The town was a center of a society that flourished along the Tennessee River Valley around 1200 A.D. With no written records allowing us a glimpse into who exactly lived in this town, it is not clear whether the residents were related to later societies such as the Choctaw, Chickasaw, or Creek Native cultures. Those who visit the Shiloh National Military Park and see the Shiloh Indian Mounds experience things that they cannot explain. Freezing cold gusts of wind in the heat of the summer, strange orbs of light, and quiet tribal singing are just a few of the reports coming out of the location. Dusk is incredibly active, and beautiful colored orbs flit and float about the mounds, darting in and out of the ground. Could these energies be the native people who once occupied the area, or could they be the soldier’s spirits that also ended their earthly lives here? Perhaps it’s a mix of the two, a coexistence beyond the naked eye.
Davis Bridge Battlefield
Davis Bridge was a small yet fierce battle in the Civil War.
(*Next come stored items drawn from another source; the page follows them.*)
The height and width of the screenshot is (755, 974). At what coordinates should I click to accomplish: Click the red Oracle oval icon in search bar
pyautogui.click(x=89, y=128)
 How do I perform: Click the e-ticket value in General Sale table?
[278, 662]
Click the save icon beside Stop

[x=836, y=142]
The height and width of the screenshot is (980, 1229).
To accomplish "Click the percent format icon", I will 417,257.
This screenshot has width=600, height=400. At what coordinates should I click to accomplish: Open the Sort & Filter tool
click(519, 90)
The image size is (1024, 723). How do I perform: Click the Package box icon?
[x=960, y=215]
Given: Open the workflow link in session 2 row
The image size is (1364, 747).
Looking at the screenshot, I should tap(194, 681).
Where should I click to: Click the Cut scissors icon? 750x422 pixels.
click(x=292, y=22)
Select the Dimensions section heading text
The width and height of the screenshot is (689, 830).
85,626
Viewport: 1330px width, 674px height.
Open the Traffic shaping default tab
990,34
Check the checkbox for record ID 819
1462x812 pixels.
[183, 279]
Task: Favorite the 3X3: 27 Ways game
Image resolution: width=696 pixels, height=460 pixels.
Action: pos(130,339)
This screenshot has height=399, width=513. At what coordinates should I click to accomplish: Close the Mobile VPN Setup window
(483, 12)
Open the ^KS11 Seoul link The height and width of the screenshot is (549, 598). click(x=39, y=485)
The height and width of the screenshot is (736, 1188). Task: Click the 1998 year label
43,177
Taking place near Pocahontas, Tennessee, the battle occurred on October 5th, 1862. It served an essential role in the Corinth Campaign, and had it been a major Union victory; the battle had the potential to affect the war in the West drastically. A successful Confederate stand here allowed the southern forces to remain in Mississippi a little while longer.
As early as May of 1862, the Federals had taken and defended a line along the Memphis railroad. From that line, General Grant hoped to move on to Vicksburg. A strong confederate army lay in his path; he knew what he needed to do to bring a victory to Union troops.
Grant had gathered Union backup and ordered them to block the crossing at Davis Bridge, blocking Confederate troops from retreating to safety. The Confederate army knew how dire this situation was and immediately scrambled for options to escape. The Confederate army was stretched thin, even then. With no other options but to engage, by sundown, over 570 casualties were reported by the Union side. The Confederate army did not report their losses, but it is thought that it was a bit less than the Union’s losses.
The Confederate victory here allowed them to remain a significant force and prolonged the Civil War, resulting in thousands of deaths, injuries, and heartbreaks. A project has even been started called ‘The Ghosts of Davis Bridge,’ which would erect over 10,000 3D printed soldiers standing in the same formation they would have held in during the 1862 battle – poised like calcified ghosts on an almost forgotten battlefront. If the project goes through, it could shed some light on one of the most devastating wars fought on American soil. The project’s creator states that perhaps in 2,000 years, archeologists will dig up the Ghosts of Davis Bridge and determine that we were a society that tried our hardest to understand the horrors of war.
Would you ever visit the Shiloh National Military Park? Perhaps you’d like to experience the spirits that roam the acres or just to set foot on this solid ground that has witnessed such unspeakable horror. Whatever your reason, Shiloh National Military Park is a must-see, and anyone from paranormal enthusiasts to war veterans will appreciate the memorialization of the battles that occurred here.